Mais assez vite l’idylle entre les deux nord américains se détériore. En septembre 2015, Tacopina intente même un procès à Saputo. Finalement, un accord financier est trouvé entre toutes les parties en présence. Tacopina quitte la présidence, le conseil d’administration et le club pour laisser la place à Saputo. Le canadien est donc seul à la tête de Bologne.
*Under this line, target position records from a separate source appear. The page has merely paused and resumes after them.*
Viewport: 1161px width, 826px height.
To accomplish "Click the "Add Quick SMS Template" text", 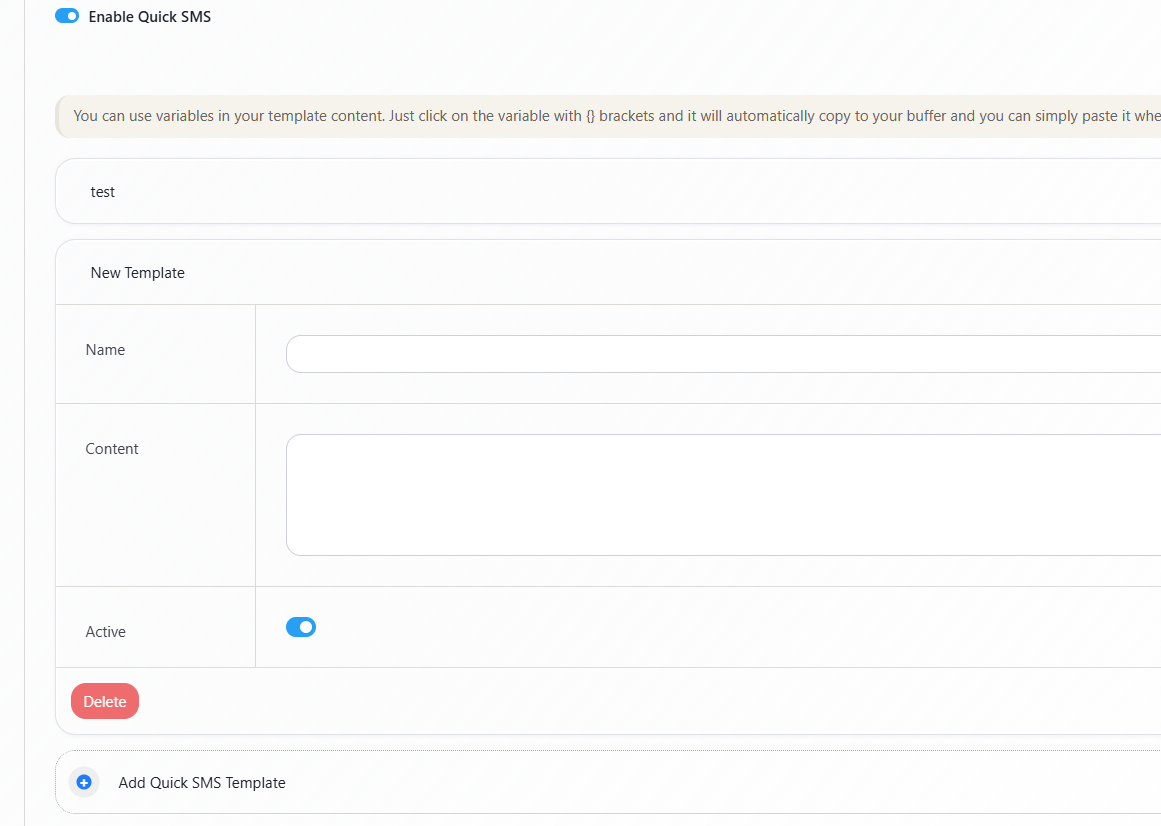I will (x=202, y=783).
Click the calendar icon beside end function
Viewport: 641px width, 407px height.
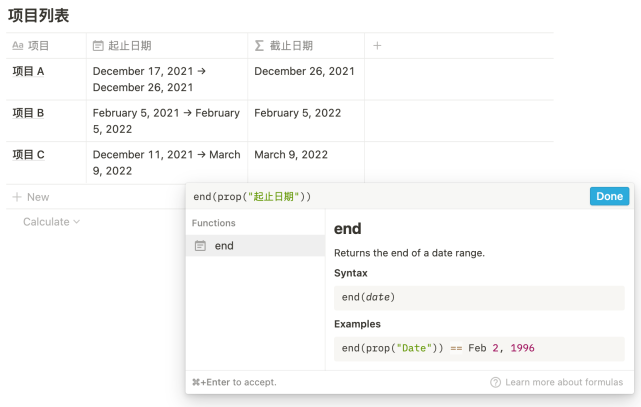click(200, 246)
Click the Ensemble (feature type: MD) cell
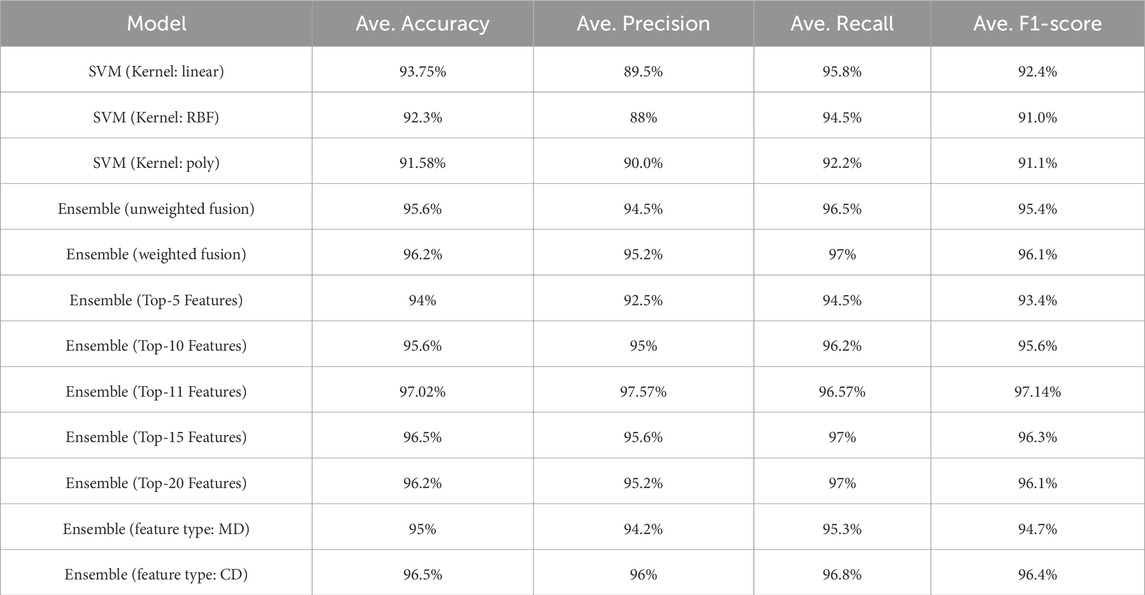This screenshot has width=1145, height=595. tap(156, 529)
Joey Saputo est l’homme le plus riche du Québec. Il est à la tête d’une entreprise familiale pesant 18 milliards d’€. Cependant, il est le président d’une équipe possédant peu de revenus : 73M€ soit l’équivalent d’un huitième de la Juventus, et accuse des pertes financières de l’ordre de 16M€ alors que l’année précédente elles étaient à hauteur du double (32M€). Le club essaie d’inverser cette tendance en misant sur des partenariats avec des entreprises locales telles que la FAAC (firme spécialisée dans les portes automatiques), Granarolo (entreprise agro-alimentaire coopérative), Illumia (secteur de l’énergie), IMA (fabricant de machines automatiques pour le traitement et l’emballage de produits pharmaceutiques, cosmétiques, alimentaires, tabac, thé et café), Lavoro Più (agence d’intérim) et Macron (équipementier sportif). Ainsi la croissance des revenus commerciaux s’élève à 11M€ soit une hausse de 7 millions par rapport à l’ère Guaraldi.

Bologne est également parmi les clubs les plus solides en terme d’actifs et possédant une relation très étroite avec le tissu local. Avec déjà 130M€ injectés, plus encore 31M€ à venir, Bologne peut aspirer à l’équilibre budgétaire en cas de maintien. L’objectif du canadien est de redresser la barre et de réinstaller durablement le club d’Émilie-Romagne dans l’élite du paysage footballistique italien après trois décennies assez compliquées ponctuées par une première relégation en B en 1981, une descente en C1 en 1993, une faillite, un retour en Serie A, une autre relégation en Serie B en 2005 et de graves soucis financiers en 2010 (une situation de quasi faillite).

Bologne mérite bien d’avoir une équipe en adéquation avec son glorieux passé et avec la fantastique ferveur régnant dans le très beau Renato Dall’Ara.